Writing about the Russian drone-hunter this week got me thinking about our magical machine future. But it also resurfaced an enduring challenge of mine—wanting to cosplay but lacking the guts to make it happen.
I called the Russian a cosplayer in the last post, but that wasn’t quite correct. Cosplay is the adoption of a specific fictional character; the Russian is either role-playing or reenacting. But the principle is the same; dressing up as something else and having fun.
The drone-spearing story dovetailed nicely with a great piece in Lifehacker about cosplay and confidence. The writer, Eric, describes his gradual path into cosplaying at Dragoncon—and the contextual confidence it inspired. He started simple and went bigger each year, finding freedom and camaraderie in the experience.
I see cosplay and role play everywhere, and more each year.
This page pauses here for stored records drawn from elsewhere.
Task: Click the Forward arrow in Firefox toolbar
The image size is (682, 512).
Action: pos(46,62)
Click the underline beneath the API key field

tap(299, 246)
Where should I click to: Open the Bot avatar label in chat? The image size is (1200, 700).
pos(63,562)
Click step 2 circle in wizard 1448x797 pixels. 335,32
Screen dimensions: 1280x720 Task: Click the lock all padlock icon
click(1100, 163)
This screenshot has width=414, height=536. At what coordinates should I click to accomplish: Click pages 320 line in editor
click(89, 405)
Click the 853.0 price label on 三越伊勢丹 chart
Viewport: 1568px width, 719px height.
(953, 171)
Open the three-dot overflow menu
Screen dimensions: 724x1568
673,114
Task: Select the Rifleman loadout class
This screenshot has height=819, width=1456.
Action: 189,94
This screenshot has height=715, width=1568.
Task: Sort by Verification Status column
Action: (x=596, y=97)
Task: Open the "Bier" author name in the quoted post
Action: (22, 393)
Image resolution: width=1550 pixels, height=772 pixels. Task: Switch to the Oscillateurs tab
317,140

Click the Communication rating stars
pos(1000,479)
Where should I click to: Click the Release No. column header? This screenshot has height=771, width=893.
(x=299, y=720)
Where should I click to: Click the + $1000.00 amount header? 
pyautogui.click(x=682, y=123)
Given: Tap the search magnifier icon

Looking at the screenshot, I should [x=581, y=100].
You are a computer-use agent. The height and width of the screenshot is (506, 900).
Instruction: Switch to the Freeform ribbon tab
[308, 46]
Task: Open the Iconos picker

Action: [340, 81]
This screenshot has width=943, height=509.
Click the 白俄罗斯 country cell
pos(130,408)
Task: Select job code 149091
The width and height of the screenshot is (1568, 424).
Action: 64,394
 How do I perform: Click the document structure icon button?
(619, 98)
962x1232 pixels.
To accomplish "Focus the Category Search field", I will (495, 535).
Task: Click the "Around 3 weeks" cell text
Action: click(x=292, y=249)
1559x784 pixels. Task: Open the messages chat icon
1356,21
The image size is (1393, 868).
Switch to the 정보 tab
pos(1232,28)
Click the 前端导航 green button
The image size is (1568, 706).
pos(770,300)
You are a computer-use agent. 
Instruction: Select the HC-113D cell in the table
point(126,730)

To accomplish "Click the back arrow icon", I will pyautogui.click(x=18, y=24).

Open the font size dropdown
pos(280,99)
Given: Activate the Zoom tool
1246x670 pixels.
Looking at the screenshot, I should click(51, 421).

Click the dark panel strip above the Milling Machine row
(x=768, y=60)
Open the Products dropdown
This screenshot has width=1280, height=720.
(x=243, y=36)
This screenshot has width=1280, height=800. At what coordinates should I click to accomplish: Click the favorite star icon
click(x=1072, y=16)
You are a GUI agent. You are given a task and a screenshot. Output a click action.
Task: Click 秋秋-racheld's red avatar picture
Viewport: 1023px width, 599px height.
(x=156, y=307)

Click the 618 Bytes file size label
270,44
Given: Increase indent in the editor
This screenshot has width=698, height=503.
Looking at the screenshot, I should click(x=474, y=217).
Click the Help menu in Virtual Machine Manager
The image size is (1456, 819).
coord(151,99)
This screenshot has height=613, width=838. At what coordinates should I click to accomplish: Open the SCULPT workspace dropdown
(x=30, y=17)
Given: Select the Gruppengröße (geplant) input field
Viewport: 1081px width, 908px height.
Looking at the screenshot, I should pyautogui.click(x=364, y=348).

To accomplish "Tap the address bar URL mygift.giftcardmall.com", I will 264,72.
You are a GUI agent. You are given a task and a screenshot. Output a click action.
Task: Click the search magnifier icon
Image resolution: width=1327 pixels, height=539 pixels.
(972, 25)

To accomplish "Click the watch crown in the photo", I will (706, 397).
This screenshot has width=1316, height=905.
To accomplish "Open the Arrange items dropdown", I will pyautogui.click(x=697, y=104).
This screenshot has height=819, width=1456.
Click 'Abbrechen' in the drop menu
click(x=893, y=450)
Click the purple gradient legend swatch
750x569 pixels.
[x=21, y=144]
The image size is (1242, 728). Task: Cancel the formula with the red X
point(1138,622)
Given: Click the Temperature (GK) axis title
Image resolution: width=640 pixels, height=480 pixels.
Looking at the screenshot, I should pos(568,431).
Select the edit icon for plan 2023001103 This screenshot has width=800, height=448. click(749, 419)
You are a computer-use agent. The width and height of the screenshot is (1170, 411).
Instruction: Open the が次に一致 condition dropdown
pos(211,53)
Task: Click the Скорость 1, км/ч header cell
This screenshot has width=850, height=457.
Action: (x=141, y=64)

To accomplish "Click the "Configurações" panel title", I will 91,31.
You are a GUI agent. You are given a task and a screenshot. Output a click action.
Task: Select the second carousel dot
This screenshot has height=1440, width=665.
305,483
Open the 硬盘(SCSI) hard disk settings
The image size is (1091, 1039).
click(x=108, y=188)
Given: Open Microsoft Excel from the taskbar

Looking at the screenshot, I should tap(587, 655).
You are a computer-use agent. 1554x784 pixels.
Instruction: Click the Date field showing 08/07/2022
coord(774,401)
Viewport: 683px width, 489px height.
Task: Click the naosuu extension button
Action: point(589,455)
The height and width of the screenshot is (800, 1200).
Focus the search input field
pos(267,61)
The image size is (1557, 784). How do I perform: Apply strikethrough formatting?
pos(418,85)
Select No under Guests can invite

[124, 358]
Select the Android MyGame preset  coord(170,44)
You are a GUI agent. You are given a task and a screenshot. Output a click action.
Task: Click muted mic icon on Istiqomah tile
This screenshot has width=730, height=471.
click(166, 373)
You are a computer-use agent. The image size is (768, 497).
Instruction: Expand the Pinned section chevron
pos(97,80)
The Russian reenactment looks like a great time, and I sometimes pass similar reenactments here in Atlanta. Even Renaissance Fair workers seem to have fun.
Dragoncon takes place annually right down the street from me. I almost always attend (with a full pass), but I have yet to cosplay. Each year I walk the floor and envy the thousands who go all in.
These beautiful souls work on their costuming for months (or days, or years) and spend the Labor Day weekend wearing a different personality. They make it look easy.
It’s not (for some of us).
Last Halloween, I spent hours making a pair of horns for a costuming attempt at Marko, a character from the brilliant graphic novel, Saga.
It took forever (i.e. several hours). I wore the horns and a wig out on Halloween night and got a few compliments. Didn’t look anything like the character, but I considered it a minor victory.
“Minor” being the operative word here. Halloween counts for nothing in the bravery department. It’s nationally sanctioned. Adults are legally required to become something else on October 31st.
That was a mere two months after Dcon, and I was still full of aspirational fervor. The partial Marko costume was to be the first step in a full-on cosplay for the coming year’s con.
The horns and wig sit on a shelf in my closet. All I need are some convincing prop ears and a coat to complete the look. The result wouldn’t be terribly authentic, but other cosplayers might recognize what I’m trying for. That would be a major victory.
Will I actually do it? Who knows.
A common sight at Dcon is the poor driver trapped behind an epic logjam of cosplaying pedestrians. They inch along, bewildered faces pressed up against the window, unable to comprehend the madness they happened into.
I’m certainly not the confused driver. But neither am I the committed cosplayer. I’m somewhere in the middle.
The daywalker: none of their strengths, all of their weaknesses.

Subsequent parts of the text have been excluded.